--- start DATA SUPPLIED ---

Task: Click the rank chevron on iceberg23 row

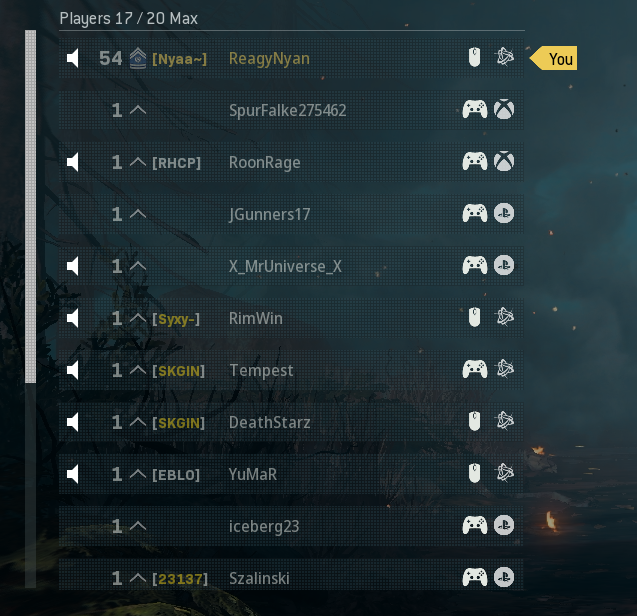Action: 138,526
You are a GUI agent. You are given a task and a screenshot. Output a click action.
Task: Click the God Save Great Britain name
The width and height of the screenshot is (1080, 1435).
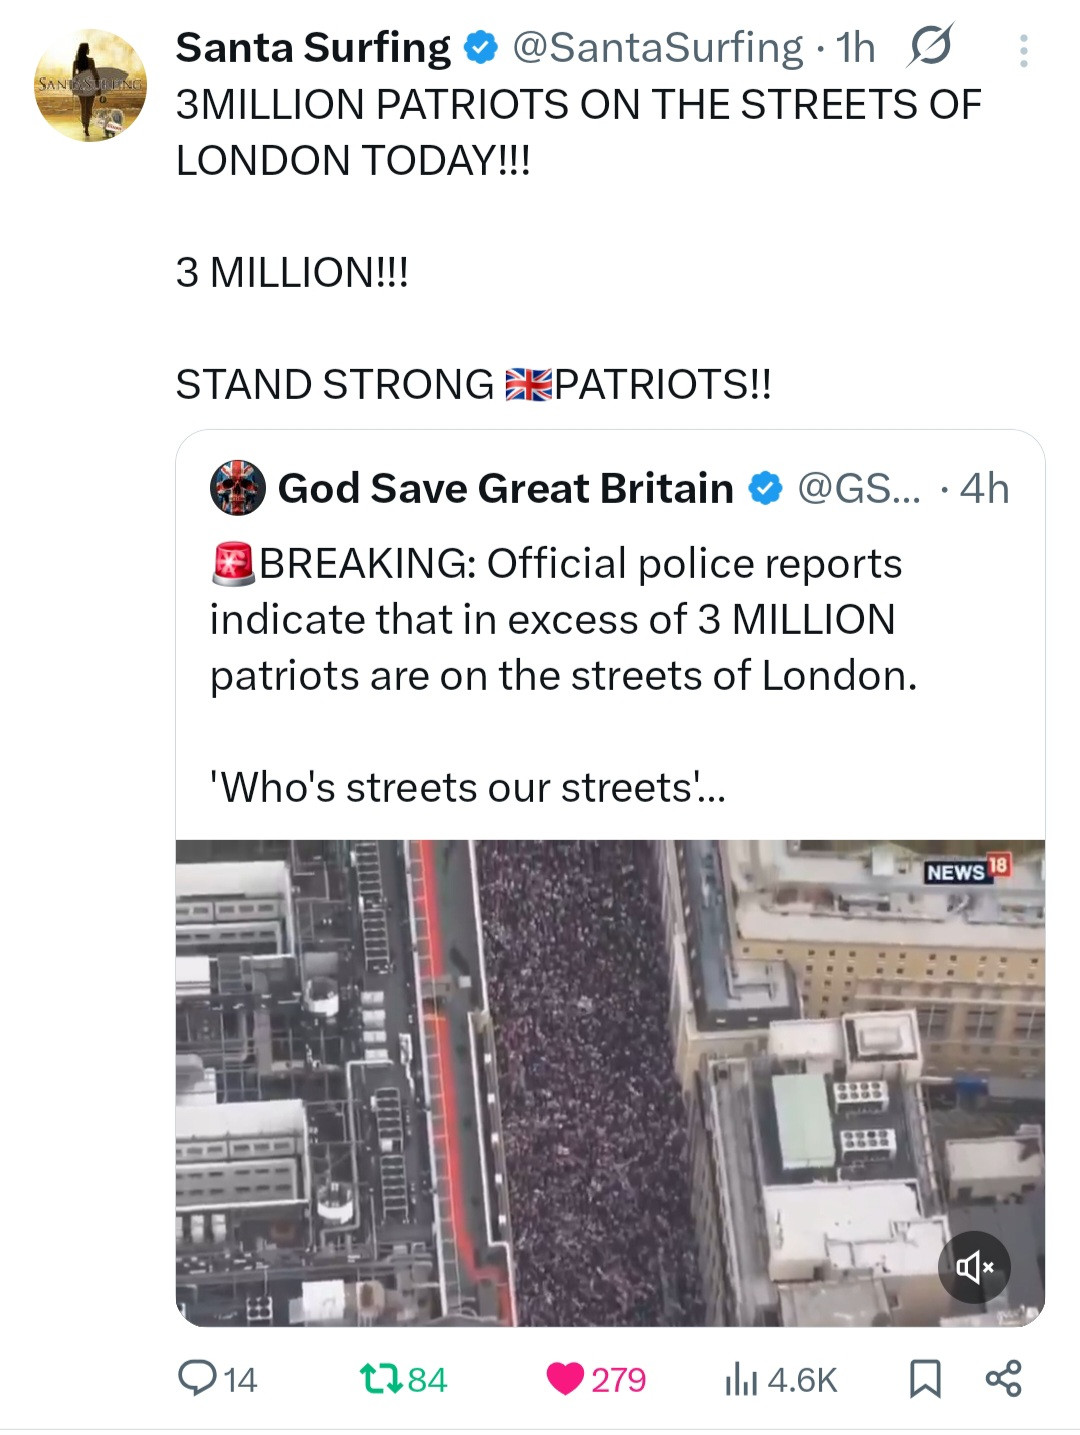[x=505, y=488]
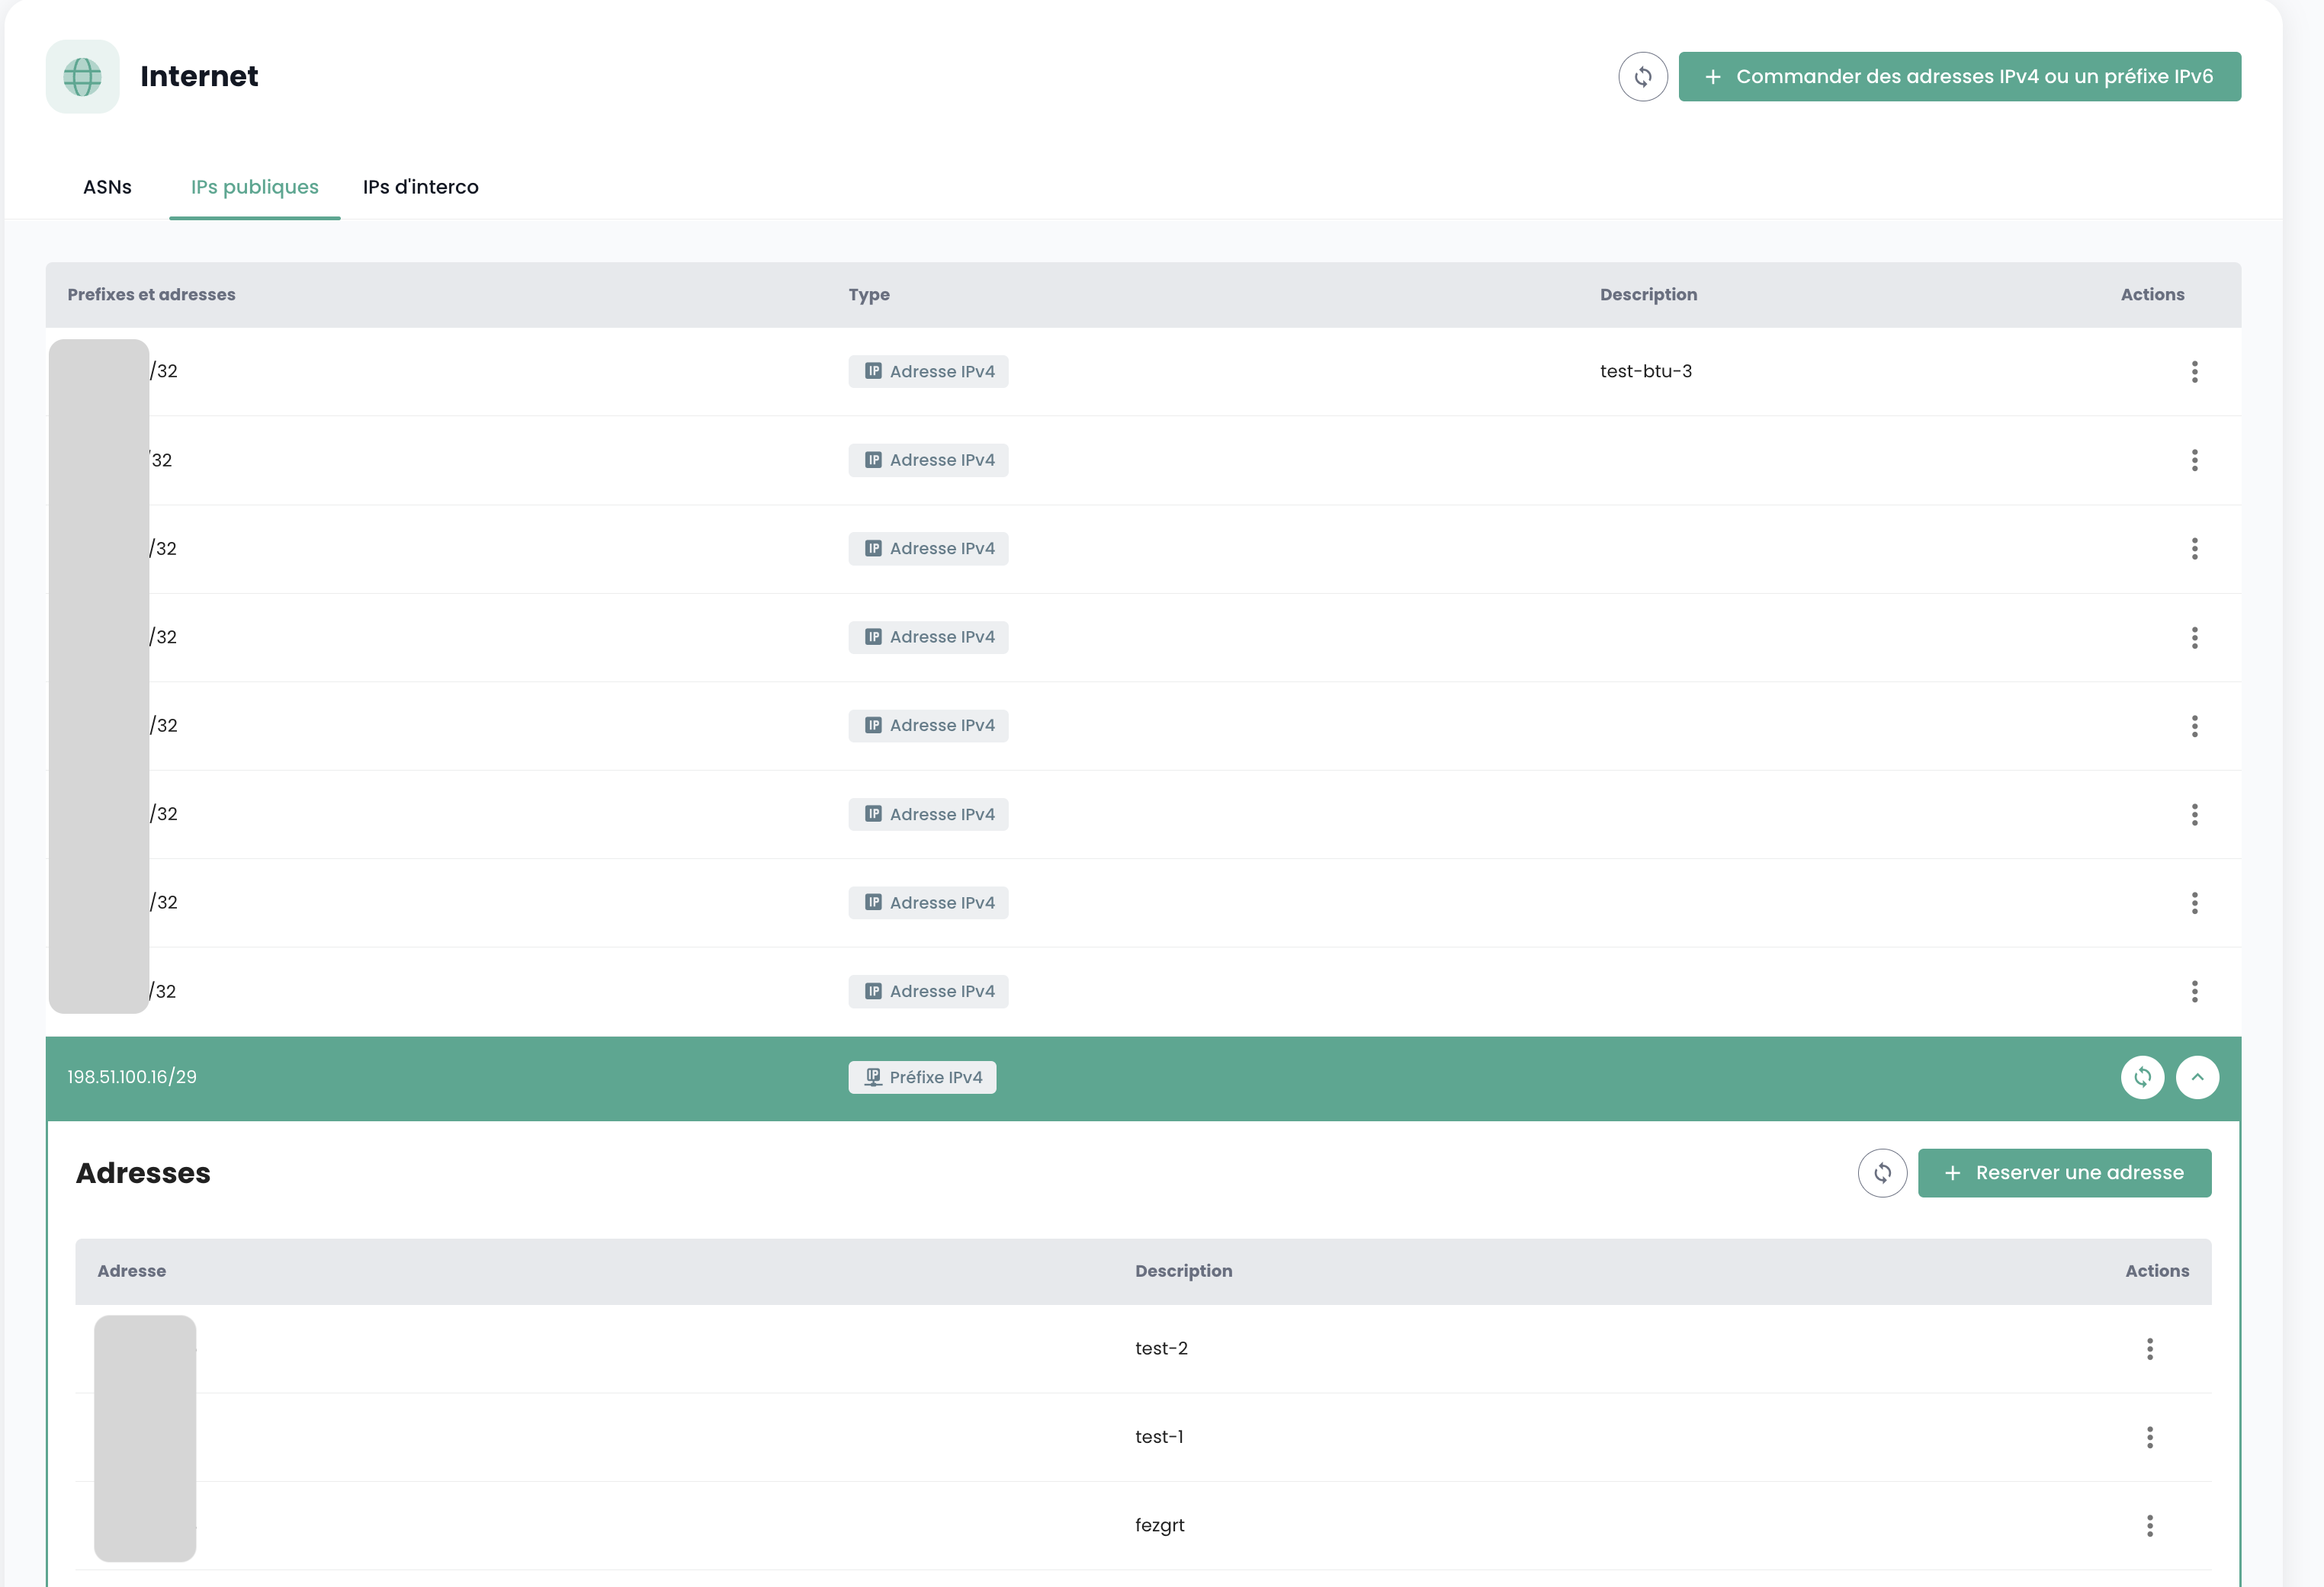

--- end DATA SUPPLIED ---

| TASK INSTRUCTIONS |
Recast the listing above as a JSON array of strings, one string per line, skipping blank lines and omitting the pictures.

| PROBLEM SOLUTION |
[
  "Task: Click the rank chevron on iceberg23 row",
  "Action: 138,526",
  "You are a GUI agent. You are given a task and a screenshot. Output a click action.",
  "Task: Click the God Save Great Britain name",
  "The width and height of the screenshot is (1080, 1435).",
  "[x=505, y=488]"
]